凌虚阁 - 耽美小说 - 干的就是反派[总攻]在线阅读 - 69.还他妈有这种骚操作?!

69.还他妈有这种骚操作?!

    场面因为楚天磬后退的举动被搞得非常尴尬。

    但是楚天磬不能就这么稀里糊涂地和肖来一发啊!当然要是说他底线高那是纯粹乱讲,他不这么干,仅仅是因为他觉得这么做对他来说是难以接受的。

    他靠在门扉长心有余悸地喘着气,几乎能够听到一门之隔的地方,肖越来越接近的呼吸。楚天磬这时候心里头已经一团乱麻了,因为肖这举动实在是太突然了!绝对是所有人里面最突然的一个!

    别的所有人他自己都早有预感,张医生、叶筠这种撞上来的就不说了,哪怕是做事风格很古怪的小泉远彻,也是在前几次交谈中就表现出了对他的有兴趣,杰森就更不用说——虽然是第一次见面,但是那种“约吗”的明晃晃的同类气息,他是瞎了才感受不到。

    就肖最奇怪,虽然他按时赴约了,可是谈话的全程,人家可都是微笑着看他手足无措地乱找话题,那个从容镇定的劲头,还有那种暗暗地看他好戏的眼神,即使掩饰的非常好,但是身为孤儿的楚天磬对恶意情绪老敏感了,根本就是一清二楚。

    他只是不说,也不觉得奇怪。爬到这个地位,不管是什么行业都难以出善茬,就算脸上的表情再和蔼可亲,行为处事再有风度,也要小心对方会不会在谈话完了忽然就给你一刀。

    再说了,大明星这个行业又和别的行业不同了,这一行业可是对狂热的追捧和崇拜习以为常的,性格稍微自大一点也没什么奇怪的地方。

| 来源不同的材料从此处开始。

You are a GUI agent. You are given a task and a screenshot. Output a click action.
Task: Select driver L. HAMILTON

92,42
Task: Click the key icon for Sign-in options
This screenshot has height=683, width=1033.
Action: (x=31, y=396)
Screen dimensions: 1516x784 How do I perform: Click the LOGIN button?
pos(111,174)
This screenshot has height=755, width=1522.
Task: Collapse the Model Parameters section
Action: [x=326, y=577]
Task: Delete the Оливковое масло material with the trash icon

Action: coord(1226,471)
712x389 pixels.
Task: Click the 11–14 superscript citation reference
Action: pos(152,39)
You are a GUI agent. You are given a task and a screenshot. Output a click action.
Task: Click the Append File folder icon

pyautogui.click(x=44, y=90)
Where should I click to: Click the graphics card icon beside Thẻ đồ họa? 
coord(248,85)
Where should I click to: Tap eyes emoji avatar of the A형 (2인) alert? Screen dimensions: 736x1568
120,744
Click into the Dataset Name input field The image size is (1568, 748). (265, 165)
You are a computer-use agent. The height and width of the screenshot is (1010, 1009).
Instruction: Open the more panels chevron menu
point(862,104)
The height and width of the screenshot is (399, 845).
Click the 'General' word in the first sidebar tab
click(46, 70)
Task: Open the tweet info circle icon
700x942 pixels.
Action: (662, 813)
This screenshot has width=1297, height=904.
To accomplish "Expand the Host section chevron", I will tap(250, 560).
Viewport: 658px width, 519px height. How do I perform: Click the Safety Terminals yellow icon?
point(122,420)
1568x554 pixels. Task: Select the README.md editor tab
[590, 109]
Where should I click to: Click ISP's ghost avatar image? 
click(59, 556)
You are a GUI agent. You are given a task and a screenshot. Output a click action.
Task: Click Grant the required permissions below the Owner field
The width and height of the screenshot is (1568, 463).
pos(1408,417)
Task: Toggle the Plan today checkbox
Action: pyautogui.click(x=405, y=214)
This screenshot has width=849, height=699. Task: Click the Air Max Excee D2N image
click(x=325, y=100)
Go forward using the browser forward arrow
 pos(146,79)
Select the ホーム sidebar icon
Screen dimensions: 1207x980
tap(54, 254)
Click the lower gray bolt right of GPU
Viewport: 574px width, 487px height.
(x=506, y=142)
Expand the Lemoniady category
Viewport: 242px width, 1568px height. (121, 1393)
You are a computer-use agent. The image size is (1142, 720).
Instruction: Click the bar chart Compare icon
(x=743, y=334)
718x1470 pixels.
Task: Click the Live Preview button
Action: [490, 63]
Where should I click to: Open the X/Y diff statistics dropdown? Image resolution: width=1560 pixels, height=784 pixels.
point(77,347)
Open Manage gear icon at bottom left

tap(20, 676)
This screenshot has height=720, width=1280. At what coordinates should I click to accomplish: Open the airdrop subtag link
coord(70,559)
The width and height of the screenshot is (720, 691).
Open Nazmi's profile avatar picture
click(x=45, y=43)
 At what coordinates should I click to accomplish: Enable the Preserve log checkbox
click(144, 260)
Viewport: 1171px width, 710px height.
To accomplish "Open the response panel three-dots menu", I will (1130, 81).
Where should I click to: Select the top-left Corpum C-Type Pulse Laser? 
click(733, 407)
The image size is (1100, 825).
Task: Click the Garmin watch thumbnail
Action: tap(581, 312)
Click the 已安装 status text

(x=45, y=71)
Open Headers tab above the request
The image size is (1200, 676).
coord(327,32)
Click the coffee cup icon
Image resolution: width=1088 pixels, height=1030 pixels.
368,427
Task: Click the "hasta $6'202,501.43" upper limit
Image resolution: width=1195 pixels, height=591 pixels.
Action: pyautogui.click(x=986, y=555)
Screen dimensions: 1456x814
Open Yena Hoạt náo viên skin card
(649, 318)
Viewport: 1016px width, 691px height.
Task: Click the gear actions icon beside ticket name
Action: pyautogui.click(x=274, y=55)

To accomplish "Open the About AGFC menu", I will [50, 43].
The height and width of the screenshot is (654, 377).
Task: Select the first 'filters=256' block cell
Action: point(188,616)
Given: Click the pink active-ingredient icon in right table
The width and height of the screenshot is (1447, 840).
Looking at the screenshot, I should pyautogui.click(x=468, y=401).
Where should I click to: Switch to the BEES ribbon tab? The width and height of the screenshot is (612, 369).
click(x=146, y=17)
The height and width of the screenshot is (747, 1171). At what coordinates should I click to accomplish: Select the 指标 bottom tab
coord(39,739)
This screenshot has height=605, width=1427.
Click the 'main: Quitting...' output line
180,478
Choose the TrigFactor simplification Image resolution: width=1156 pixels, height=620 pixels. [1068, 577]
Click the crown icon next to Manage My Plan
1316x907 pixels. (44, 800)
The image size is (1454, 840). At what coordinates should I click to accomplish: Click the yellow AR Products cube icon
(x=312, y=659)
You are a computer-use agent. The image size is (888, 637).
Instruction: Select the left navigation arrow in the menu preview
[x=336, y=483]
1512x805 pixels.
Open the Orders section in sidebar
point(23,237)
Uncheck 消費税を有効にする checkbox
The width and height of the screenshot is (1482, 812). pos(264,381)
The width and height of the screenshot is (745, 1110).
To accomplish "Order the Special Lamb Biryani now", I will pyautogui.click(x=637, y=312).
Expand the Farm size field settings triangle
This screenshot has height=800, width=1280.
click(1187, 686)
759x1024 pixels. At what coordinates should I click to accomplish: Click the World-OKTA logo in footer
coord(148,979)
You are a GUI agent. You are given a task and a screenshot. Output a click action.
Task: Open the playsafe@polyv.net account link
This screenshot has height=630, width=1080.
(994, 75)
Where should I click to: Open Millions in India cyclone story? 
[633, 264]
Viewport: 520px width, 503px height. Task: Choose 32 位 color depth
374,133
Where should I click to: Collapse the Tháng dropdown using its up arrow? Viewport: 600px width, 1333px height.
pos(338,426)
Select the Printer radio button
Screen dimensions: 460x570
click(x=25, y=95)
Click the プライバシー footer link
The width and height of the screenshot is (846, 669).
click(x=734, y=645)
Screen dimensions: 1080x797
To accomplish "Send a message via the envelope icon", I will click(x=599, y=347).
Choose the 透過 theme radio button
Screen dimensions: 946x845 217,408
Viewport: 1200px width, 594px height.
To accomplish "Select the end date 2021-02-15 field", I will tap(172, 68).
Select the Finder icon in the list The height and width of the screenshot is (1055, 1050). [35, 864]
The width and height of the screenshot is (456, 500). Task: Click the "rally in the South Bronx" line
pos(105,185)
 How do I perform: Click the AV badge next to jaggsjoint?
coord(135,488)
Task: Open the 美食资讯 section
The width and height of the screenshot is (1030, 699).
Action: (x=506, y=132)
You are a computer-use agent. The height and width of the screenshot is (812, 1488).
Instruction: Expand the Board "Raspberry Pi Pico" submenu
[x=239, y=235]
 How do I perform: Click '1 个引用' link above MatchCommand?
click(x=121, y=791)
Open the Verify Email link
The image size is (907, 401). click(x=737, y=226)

    所以现在肖是给了他一刀,但这一刀也太奇怪了吧?!转折在哪里?上一秒还冷若冰霜,下一秒就投怀送抱,就算是他也受不了的!

    他这边把背贴在门上胡思乱想,另一边,肖慢条斯理地说话了:“兰恩?”

    楚天磬不吭声。

    “兰恩。”肖又叫了一声。

    楚天磬不情不愿地应了:“……什么?”

    “出来吧,兰恩。你怕什么?我不会把你吃了的。”他笑起来,笑声堪称十分动听,“你有什么好怕的?就算有人要做什么,那也是你对我做什么才对。”

    ……关键问题件就是我不想对你做什么啊!

    肖长得太圣洁了,楚天磬一想起来他赤裸身体的样子,就觉得浑身都僵硬了,虽然在僵硬的同时他的肉棒硬了也是个不争的事实。这么想着,楚天磬就有些郁闷地伸手捏了自己的肉棒一把,感觉还没有消下去,就狠狠心,重重地掐了一下。

    这一掐痛得他马上就萎了。

    其实也没有非常痛,不过长时间没有抚慰,他的肉棒本来就要软下来了,痛觉只是加快了肉棒萎下来的速度而已。

    不管肖说什么,楚天磬都打定主意不出去了。

    门外静悄悄地安静了一会儿,也不知道对方有没有走。楚天磬胆战心惊地躲在门后,一边担心一墙之隔的人在干什么,一边担心他的手机,不知道会不会有什么重要的信息进来。

    片刻之后,楚天磬按捺不住地开口了:“肖?把我的手机给我一下好吗?”

    对面没有人应答,但是过了一会儿,楚天磬感觉到有什么东西被从门缝里推了进来。他伸出手去摸,果然摸到了自己的手机,赶紧拿起来,翻看一些消息。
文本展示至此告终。